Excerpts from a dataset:
=== Section Start ===

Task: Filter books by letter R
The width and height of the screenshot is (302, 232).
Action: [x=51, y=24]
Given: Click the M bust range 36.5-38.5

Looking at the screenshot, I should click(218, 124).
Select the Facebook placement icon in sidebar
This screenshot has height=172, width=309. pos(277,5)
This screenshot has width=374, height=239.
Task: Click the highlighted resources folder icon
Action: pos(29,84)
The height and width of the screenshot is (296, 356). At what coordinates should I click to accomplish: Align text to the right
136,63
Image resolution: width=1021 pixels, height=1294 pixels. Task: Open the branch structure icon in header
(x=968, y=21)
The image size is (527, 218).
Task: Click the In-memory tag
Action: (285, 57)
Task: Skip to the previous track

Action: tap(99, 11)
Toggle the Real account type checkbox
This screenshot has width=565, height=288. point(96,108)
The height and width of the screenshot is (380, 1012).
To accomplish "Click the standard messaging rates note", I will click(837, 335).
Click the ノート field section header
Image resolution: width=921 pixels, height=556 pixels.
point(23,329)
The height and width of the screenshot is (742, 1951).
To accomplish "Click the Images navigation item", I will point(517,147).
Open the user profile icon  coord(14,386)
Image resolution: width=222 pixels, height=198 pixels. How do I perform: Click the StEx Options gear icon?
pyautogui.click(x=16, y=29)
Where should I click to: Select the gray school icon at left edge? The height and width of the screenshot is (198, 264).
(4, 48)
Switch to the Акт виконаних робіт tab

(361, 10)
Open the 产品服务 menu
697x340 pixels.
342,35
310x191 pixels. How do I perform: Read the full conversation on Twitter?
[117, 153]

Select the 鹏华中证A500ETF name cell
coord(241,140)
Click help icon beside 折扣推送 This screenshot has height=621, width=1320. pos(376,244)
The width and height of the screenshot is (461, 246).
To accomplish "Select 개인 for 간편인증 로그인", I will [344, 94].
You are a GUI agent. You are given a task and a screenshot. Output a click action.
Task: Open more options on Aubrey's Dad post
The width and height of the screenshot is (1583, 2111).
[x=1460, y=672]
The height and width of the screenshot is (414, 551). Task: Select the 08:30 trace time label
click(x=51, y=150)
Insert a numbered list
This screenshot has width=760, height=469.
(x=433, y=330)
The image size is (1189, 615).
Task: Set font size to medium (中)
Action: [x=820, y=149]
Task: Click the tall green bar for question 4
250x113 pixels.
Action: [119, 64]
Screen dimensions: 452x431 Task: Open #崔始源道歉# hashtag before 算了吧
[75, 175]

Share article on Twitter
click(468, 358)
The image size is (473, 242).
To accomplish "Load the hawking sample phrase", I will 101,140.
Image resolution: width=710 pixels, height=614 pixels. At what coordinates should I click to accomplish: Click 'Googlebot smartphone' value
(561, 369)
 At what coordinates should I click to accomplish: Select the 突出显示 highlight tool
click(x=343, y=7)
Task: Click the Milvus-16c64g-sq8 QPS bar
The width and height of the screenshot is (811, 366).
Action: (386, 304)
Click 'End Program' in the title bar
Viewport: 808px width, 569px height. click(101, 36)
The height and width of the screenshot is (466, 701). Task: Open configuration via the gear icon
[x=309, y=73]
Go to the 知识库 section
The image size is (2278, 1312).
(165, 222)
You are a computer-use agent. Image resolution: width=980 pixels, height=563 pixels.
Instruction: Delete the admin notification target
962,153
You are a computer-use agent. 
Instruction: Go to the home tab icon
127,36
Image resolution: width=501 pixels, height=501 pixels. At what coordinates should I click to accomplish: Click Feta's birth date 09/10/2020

=== Section End ===

* _Description of the task_: Without altering a single character, write out every record above.

* _Answer space_:
Task: Filter books by letter R
The width and height of the screenshot is (302, 232).
Action: [x=51, y=24]
Given: Click the M bust range 36.5-38.5

Looking at the screenshot, I should click(218, 124).
Select the Facebook placement icon in sidebar
This screenshot has height=172, width=309. pos(277,5)
This screenshot has width=374, height=239.
Task: Click the highlighted resources folder icon
Action: pos(29,84)
The height and width of the screenshot is (296, 356). At what coordinates should I click to accomplish: Align text to the right
136,63
Image resolution: width=1021 pixels, height=1294 pixels. Task: Open the branch structure icon in header
(x=968, y=21)
The image size is (527, 218).
Task: Click the In-memory tag
Action: (285, 57)
Task: Skip to the previous track

Action: tap(99, 11)
Toggle the Real account type checkbox
This screenshot has width=565, height=288. point(96,108)
The height and width of the screenshot is (380, 1012).
To accomplish "Click the standard messaging rates note", I will click(837, 335).
Click the ノート field section header
Image resolution: width=921 pixels, height=556 pixels.
point(23,329)
The height and width of the screenshot is (742, 1951).
To accomplish "Click the Images navigation item", I will point(517,147).
Open the user profile icon  coord(14,386)
Image resolution: width=222 pixels, height=198 pixels. How do I perform: Click the StEx Options gear icon?
pyautogui.click(x=16, y=29)
Where should I click to: Select the gray school icon at left edge? The height and width of the screenshot is (198, 264).
(4, 48)
Switch to the Акт виконаних робіт tab

(361, 10)
Open the 产品服务 menu
697x340 pixels.
342,35
310x191 pixels. How do I perform: Read the full conversation on Twitter?
[117, 153]

Select the 鹏华中证A500ETF name cell
coord(241,140)
Click help icon beside 折扣推送 This screenshot has height=621, width=1320. pos(376,244)
The width and height of the screenshot is (461, 246).
To accomplish "Select 개인 for 간편인증 로그인", I will [344, 94].
You are a GUI agent. You are given a task and a screenshot. Output a click action.
Task: Open more options on Aubrey's Dad post
The width and height of the screenshot is (1583, 2111).
[x=1460, y=672]
The height and width of the screenshot is (414, 551). Task: Select the 08:30 trace time label
click(x=51, y=150)
Insert a numbered list
This screenshot has width=760, height=469.
(x=433, y=330)
The image size is (1189, 615).
Task: Set font size to medium (中)
Action: [x=820, y=149]
Task: Click the tall green bar for question 4
250x113 pixels.
Action: [119, 64]
Screen dimensions: 452x431 Task: Open #崔始源道歉# hashtag before 算了吧
[75, 175]

Share article on Twitter
click(468, 358)
The image size is (473, 242).
To accomplish "Load the hawking sample phrase", I will 101,140.
Image resolution: width=710 pixels, height=614 pixels. At what coordinates should I click to accomplish: Click 'Googlebot smartphone' value
(561, 369)
 At what coordinates should I click to accomplish: Select the 突出显示 highlight tool
click(x=343, y=7)
Task: Click the Milvus-16c64g-sq8 QPS bar
The width and height of the screenshot is (811, 366).
Action: (386, 304)
Click 'End Program' in the title bar
Viewport: 808px width, 569px height. click(101, 36)
The height and width of the screenshot is (466, 701). Task: Open configuration via the gear icon
[x=309, y=73]
Go to the 知识库 section
The image size is (2278, 1312).
(165, 222)
You are a computer-use agent. Image resolution: width=980 pixels, height=563 pixels.
Instruction: Delete the admin notification target
962,153
You are a computer-use agent. 
Instruction: Go to the home tab icon
127,36
Image resolution: width=501 pixels, height=501 pixels. At what coordinates should I click to accomplish: Click Feta's birth date 09/10/2020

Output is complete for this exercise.